Ecco la nostra nuova intervista sullo Smart Working. Questa volta abbiamo incontrato Frans van Rooij e Dideke Ros. Entrambi collaborano con l’olandese Performance Consulting e hanno esperienze in ambito di cambiamento della cultura organizzativa e leadership (temi rilevanti in ottica di implementazione dello Smart Working concept).
Benvenuti su Spremute Digitali. Cosa significa per voi Smart Working?
FvR: Non è possibile dare un’unica risposta alla tua domanda. Dal punto di vista dell’ IT si tratta di raggiungibilità, hardware e software. Per un architetto è logistica, si traduce su come arredare il nuovo concept di ufficio e associarlo all’idea di lavoro flessibile. Quando parliamo di rinnovare una struttura aziendale, siamo soliti parlare delle quattro T:
- Task: di che cosa mi occupo e quali sono i miei risultati (deliverables);
- Team: con chi collaboro;
- Tempo: quando svolgo i task;
- Tecnica: come entro in contatto con le persone del team con cui collaboro.
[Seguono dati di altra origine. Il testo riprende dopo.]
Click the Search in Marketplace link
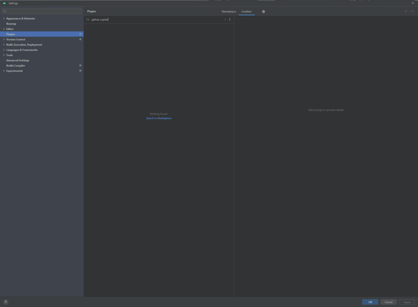 point(159,118)
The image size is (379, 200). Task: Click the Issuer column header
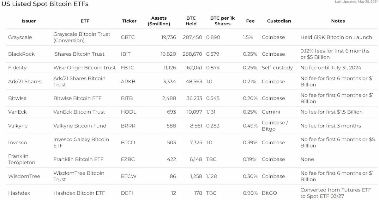pos(29,21)
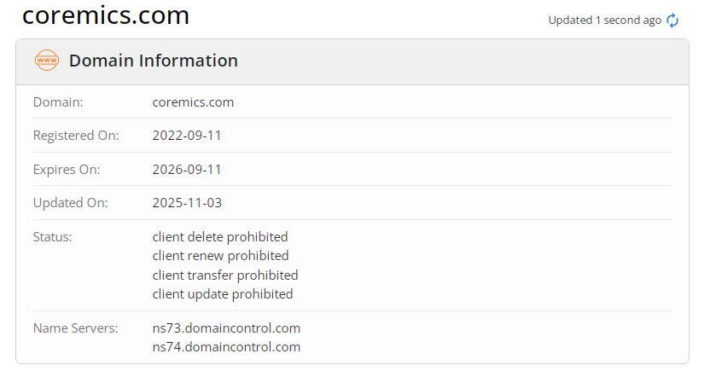Image resolution: width=722 pixels, height=371 pixels.
Task: Click the 'Expires On:' label
Action: coord(67,170)
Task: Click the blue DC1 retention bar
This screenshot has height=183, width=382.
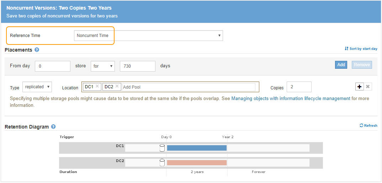Action: click(197, 148)

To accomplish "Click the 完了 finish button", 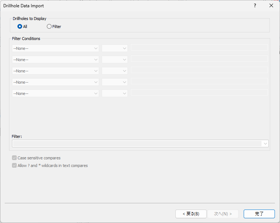I will click(259, 214).
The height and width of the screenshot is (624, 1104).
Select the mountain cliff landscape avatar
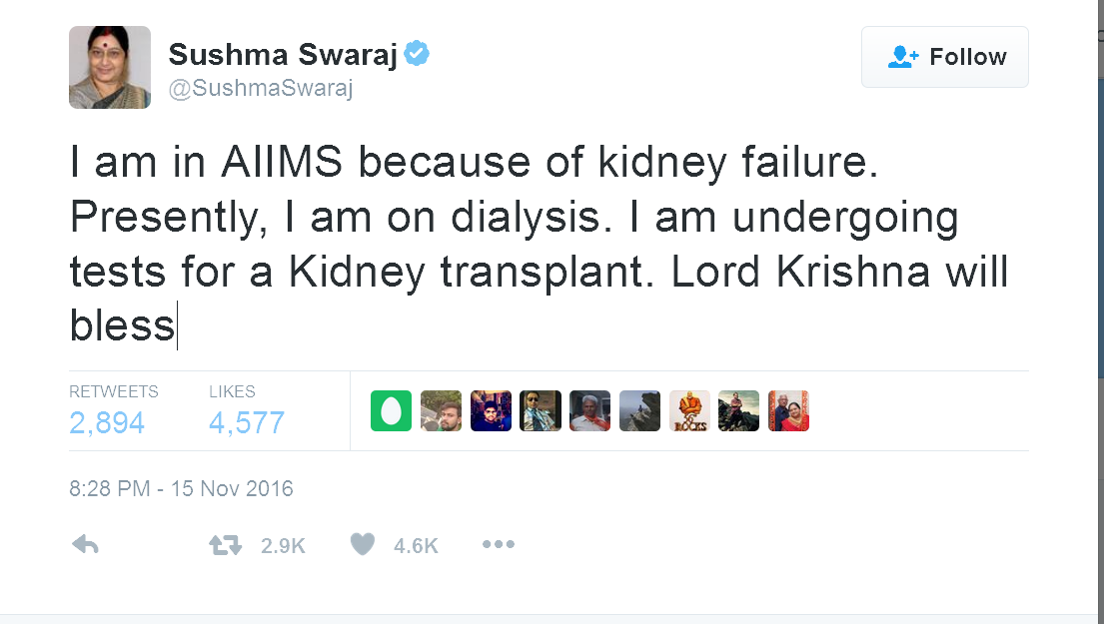click(639, 410)
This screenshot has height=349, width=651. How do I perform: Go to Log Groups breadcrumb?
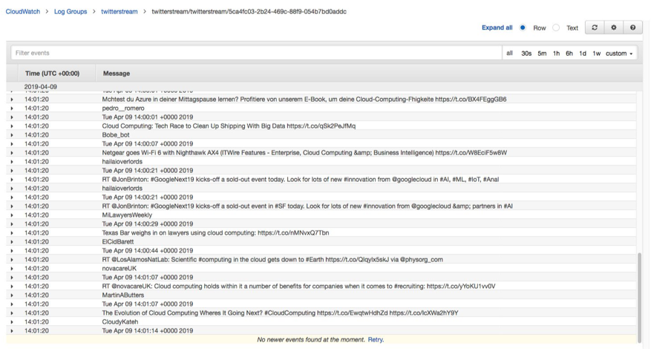71,12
Se si ha una piena padronanza delle quattro T si è in grado di incrementare il livello e la qualità del lavoro; da qui si crea il Why del "cerchio d’oro" di Simon Sinek. Come puoi vedere, il concetto Smart Working va ben oltre quello di telelavoro e ufficio moderno. A mio parere, alla base dello Smart Working vi è la cultura aziendale e la leadership. In secondo luogo, questi due elementi sono supportati dalla divisione IT e dai worker.
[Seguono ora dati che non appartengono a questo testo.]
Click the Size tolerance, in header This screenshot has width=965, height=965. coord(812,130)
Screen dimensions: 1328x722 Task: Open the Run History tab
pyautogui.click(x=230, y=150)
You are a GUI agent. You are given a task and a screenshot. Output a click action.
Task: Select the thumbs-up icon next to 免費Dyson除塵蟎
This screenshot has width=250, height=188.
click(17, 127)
DR: Il nucleo centrale dello Smart Working è l’autodeterminazione. L’introduzione dello Smart Working ha un grande impatto sulle aziende, anche perché i professionisti non sono più automaticamente legati ad un cliente oppure ad un comando. Per questo, a mio avviso, le aziende devono investire di più nel rapporto con i loro dipendenti.
Tuttavia, non tutti accettano lo Smart Working. Secondo Erik Veldhoen, uno dei primi esperti in Olanda, il 75% dei progetti Smart Working fallisce. È vero?
FvR: Purtroppo sì, in realtà arriviamo anche dell’80%. Fallisce il concetto quando manca l’approccio integrato. Se l’azienda si focalizza principalmente o esclusivamente sull’IT e la progettazione dell’’ufficio, il progetto non va a buon fine. Perché? Perché viene a mancare la base: il cambiamento di cultura e leadership.
Quindi, qual è il modo giusto di operare?
FvR: Si parte dal cambiamento della cultura aziendale, anche se questa è la parte più complessa e non garantisce risultati immediati. Successivamente, si passa al coordinamento con il dipartimento IT e alla realizzazione architetturale del nuovo ufficio.
Tuttavia, si riscontra per di più che le aziende partono cambiando l’ufficio e implementando nuovi tool IT. Come mai?
FvR: Succede quando non parliamo di implementazione di Smart Working, ma di riduzione del budget. Si è portati a focalizzarsi sull’IT e sui posti di lavoro perché sono risultati concreti, detti quick wins. Un cambiamento di cultura, invece, non è semplice e non diventa visibile subito e questo è difficile da accettare per le persone che gestiscono il progetto, perché desiderano presentare i risultati del lavoro che stanno svolgendo.
Vi siete specializzati in come gestire cambiamento e sviluppo del managememt e della cultura aziendale. Quanto tempo è necessario affinché si riscontri un effettivo cambiamento?
FvR: Dipende dalla situazione di partenza. In generale, dal momento dell’implementazione del concept passerà un anno affinché i professionisti inizino a collaborare attivamente con il team. In seguito, è necessario un ulteriore anno per rendere maggiormente efficace il processo lavorativo. E infine occorrerà procedere con il cambiamento dell’ufficio da tradizionale a digitale e con l’introduzione dell’IT. Pertanto, in linea di massima, occorrono dai due ai tre anni, ma è possibile anche velocizzare queste tempistiche.
Qual è il principale ostacolo che si incontra nel processo di cambiamento della cultura aziendale?
FvR: Bisogna fare una differenza tra i dipendenti in base alla loro età. Spesso i professionisti di età superiore ai 40 anni desiderano avere uffici propri, di grandi dimensioni e sono maggiormente attaccati all’idea di ufficio tradizionale. Questo rappresenta per loro la realizzazione (accomplishment). Invece, per i più giovani risulta fondamentale la visibilità: si ha bisogno di lavorare in open space in cui nascono opportunità sinergiche.
Come viene gestito un progetto di change management?
FvR: Si discute principalmente con l’azienda quale risultato si intende raggiungere. E distinguiamo poi tre fasi:
- Indirizzare: stabilire quali sono gli obiettivi dell’azienda;
- Arredare: determinare chi svolgerà cosa;
- Eseguire: realizzare del progetto.
È importante che le persone abbiano una chiara idea dei loro ruoli e che collaborino tra di loro. Inoltre, il management deve imparare a delegare.